Lynn is from Germany and not yet able to vote here. Mike, 31, comes from Wisconsin. His grandmother, he said, still lives there and just voted for the first time at age 78. She’d always been so moderate that she found good on all sides and so never cared passionately enough about who would be the winner of an election. But the current president’s behavior changed that. She told her grandson, “We’ve got to get him out of the White House.”
He said he felt the same way, especially because of how much one man had divided the country against itself.
“I would like less polarization, more discussion,” he told me. “I feel like one of the things that’s really unfortunate is that there’s less talking and debating. And I think talking and debating is the only way you can actually come out with better ideas oftentimes.”
“Like, hear each other’s viewpoints,” his wife said.
“I would like to see more of it,” he said. “Whoever you vote for, I think talking is a really, really good thing, and I’ve seen less and less of it over the last few years.”
Just as I was leaving the stadium, I ran into Lisa Burnley, 58, who drives Metro trains for a living and had made the trip from Lynwood. She did so in memory of her late father, who took voting very seriously and had loved the Dodgers since Brooklyn. He would have loved to see the World Series victory, she said. He would have loathed our president.
“He was such a humble man. He would have said, ‘Watch out, he’s slick.’ He wouldn’t have gone for none of the negative,” she said.
She told me she hoped the election would bring her nation “reunification and stability.”

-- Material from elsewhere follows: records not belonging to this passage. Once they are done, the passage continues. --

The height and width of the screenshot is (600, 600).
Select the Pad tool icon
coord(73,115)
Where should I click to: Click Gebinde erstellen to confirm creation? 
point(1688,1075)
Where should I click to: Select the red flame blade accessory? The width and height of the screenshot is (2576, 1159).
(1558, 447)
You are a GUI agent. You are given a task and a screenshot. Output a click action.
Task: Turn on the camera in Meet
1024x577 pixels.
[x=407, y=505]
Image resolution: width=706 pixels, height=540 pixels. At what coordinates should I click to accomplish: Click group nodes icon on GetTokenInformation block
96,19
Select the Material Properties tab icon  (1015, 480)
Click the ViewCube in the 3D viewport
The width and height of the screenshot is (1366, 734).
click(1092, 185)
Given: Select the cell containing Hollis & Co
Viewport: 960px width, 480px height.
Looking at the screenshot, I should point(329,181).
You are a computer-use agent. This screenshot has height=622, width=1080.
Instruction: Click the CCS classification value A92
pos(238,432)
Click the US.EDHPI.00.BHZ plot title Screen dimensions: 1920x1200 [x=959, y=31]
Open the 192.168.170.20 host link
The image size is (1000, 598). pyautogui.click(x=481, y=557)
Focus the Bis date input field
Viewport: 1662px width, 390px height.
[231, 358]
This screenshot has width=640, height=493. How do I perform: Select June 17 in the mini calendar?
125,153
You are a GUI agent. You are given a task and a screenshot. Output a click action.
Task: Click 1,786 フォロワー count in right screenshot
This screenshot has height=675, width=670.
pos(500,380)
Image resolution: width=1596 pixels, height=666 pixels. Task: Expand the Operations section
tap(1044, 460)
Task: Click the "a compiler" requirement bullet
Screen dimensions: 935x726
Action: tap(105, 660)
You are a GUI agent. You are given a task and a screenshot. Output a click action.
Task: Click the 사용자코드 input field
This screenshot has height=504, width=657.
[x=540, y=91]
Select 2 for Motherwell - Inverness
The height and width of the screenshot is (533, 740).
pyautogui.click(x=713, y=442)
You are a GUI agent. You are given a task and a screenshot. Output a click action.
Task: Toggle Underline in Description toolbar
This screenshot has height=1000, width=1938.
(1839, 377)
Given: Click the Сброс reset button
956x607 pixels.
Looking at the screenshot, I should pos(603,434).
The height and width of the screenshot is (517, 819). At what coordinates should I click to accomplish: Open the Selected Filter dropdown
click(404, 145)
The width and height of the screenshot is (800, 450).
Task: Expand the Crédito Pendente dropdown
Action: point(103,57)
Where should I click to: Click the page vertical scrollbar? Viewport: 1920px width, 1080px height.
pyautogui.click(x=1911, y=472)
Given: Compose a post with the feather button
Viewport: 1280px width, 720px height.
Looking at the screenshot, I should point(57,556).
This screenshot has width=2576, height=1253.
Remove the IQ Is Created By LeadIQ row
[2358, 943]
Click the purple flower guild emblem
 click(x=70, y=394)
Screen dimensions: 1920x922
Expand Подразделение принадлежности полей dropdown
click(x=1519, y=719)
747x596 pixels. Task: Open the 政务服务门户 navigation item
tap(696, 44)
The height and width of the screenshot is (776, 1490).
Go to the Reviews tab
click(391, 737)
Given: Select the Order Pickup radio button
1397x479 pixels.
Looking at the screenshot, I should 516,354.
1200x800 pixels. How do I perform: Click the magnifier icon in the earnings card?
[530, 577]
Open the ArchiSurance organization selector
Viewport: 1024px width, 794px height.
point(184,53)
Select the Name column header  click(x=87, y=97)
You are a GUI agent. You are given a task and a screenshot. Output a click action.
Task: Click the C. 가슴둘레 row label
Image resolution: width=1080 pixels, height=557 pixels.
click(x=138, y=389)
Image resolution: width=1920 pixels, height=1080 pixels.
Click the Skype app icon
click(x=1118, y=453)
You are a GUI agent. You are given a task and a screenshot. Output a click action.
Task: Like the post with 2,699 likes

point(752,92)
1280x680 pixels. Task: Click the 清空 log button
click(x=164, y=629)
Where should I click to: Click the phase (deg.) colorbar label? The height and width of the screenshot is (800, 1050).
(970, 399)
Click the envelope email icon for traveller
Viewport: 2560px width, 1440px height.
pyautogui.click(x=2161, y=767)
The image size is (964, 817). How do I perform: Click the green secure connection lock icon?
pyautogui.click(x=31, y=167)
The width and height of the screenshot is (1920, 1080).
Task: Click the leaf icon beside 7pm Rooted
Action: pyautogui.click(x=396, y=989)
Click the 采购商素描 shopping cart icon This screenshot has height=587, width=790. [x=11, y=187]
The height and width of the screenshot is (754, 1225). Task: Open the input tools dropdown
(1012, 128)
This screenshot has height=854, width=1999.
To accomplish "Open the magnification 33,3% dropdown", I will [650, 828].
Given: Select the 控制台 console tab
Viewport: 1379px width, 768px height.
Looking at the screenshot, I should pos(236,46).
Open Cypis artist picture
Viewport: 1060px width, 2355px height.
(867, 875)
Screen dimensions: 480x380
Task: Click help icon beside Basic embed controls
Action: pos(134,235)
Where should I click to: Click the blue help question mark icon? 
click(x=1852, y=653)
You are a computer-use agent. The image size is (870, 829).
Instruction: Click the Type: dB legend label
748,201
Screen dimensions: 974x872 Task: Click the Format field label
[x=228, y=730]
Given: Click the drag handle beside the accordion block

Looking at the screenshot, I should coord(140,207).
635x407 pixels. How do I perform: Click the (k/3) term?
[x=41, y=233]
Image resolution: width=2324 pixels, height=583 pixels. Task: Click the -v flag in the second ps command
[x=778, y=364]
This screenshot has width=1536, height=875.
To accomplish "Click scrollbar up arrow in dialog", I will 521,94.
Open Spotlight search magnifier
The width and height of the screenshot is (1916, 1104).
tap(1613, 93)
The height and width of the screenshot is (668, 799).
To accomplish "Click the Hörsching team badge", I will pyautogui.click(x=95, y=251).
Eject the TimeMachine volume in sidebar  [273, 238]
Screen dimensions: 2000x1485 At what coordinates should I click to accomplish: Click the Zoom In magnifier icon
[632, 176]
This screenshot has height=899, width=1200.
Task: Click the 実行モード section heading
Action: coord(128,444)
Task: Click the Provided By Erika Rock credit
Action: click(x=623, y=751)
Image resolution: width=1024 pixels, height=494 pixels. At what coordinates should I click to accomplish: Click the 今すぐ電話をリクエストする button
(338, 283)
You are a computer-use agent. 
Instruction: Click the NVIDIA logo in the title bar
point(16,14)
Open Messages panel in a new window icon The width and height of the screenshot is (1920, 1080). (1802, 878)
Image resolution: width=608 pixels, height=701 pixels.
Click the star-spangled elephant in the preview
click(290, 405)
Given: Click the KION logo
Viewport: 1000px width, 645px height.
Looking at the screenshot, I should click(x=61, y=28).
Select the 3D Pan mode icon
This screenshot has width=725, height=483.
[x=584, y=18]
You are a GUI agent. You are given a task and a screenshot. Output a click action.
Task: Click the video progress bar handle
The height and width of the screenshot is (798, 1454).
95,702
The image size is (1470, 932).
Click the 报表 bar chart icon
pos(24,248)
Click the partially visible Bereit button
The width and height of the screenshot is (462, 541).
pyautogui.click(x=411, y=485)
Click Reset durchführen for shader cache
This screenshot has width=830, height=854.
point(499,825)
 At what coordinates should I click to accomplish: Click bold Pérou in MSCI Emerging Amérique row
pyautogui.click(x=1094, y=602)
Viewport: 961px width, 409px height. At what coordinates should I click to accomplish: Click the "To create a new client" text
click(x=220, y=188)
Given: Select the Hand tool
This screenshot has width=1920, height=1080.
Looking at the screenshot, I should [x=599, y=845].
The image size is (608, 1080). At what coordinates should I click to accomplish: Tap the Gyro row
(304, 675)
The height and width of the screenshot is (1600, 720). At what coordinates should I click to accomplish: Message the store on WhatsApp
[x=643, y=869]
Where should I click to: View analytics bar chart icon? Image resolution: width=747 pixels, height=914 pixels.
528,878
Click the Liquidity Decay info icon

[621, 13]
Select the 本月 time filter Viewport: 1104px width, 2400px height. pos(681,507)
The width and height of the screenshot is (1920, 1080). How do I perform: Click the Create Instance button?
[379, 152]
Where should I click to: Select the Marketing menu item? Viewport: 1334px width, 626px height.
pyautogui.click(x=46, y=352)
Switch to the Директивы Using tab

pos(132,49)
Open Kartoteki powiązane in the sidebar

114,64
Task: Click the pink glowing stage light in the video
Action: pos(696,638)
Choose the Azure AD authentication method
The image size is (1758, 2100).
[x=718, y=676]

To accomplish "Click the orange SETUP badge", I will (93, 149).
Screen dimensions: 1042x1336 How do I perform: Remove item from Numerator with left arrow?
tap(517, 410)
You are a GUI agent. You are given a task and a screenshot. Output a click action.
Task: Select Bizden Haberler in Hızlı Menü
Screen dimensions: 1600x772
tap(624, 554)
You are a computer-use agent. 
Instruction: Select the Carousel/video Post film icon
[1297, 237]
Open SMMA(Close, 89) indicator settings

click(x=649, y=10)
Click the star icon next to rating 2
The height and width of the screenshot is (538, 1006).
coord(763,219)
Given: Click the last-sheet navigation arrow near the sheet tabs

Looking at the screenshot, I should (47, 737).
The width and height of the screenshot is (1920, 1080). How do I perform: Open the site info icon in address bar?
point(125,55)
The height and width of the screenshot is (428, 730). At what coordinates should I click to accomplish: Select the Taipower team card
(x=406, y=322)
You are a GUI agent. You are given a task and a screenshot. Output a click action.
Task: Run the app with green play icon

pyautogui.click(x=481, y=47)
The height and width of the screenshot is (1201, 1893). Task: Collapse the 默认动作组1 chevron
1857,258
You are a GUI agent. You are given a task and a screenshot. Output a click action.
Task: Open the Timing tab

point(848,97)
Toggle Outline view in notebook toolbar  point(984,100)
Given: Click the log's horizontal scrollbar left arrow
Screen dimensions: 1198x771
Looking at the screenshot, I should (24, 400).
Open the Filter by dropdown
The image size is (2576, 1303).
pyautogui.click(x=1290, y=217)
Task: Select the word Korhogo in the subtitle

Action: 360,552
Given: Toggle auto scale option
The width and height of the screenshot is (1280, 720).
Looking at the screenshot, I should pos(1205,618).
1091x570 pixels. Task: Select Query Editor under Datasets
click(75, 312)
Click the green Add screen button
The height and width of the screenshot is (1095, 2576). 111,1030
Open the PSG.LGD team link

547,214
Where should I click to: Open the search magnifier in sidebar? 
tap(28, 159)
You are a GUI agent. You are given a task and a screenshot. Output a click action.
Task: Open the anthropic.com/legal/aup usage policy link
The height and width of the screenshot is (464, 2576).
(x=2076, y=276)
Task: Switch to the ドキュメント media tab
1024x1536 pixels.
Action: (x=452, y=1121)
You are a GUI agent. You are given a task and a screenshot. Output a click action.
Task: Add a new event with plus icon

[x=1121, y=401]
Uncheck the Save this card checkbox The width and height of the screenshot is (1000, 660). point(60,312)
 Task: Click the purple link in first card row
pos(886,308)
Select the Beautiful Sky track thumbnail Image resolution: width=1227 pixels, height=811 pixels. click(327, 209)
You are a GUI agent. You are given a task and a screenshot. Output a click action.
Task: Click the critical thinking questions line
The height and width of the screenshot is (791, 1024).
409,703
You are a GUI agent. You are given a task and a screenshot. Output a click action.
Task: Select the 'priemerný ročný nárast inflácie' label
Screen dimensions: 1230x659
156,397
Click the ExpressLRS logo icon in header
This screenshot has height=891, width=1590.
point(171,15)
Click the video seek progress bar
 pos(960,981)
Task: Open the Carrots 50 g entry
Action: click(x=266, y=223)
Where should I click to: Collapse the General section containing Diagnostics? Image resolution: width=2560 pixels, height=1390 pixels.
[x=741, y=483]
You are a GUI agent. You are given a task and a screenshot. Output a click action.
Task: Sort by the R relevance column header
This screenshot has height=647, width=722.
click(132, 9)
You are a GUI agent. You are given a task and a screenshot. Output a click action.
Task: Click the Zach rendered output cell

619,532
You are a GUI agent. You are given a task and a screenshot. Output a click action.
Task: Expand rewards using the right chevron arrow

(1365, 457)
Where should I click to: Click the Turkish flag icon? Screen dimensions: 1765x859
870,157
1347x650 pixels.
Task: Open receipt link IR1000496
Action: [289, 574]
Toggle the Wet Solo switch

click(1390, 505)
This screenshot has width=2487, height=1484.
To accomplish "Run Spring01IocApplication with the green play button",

“Just look at everything we didn’t get a chance to do this year,” Burnley said. She said she laid the blame for that “150%” at the president’s feet.
As I drove home along Sunset Boulevard, I took in this year’s world. I passed a line in front of a sidewalk COVID-19 testing site, a man unloading big sheets of plywood to board up his storefront, other shops already boarded up and blank-faced, the message “To be continued...” on a theater marquee.
And on a cement embankment, a word in silver duct tape caught the sunlight: “BREATHE.”
That summed up to me what I’d just heard from voters.
So many of us hope to move past this moment and be able to breathe freely again, in harmony, together.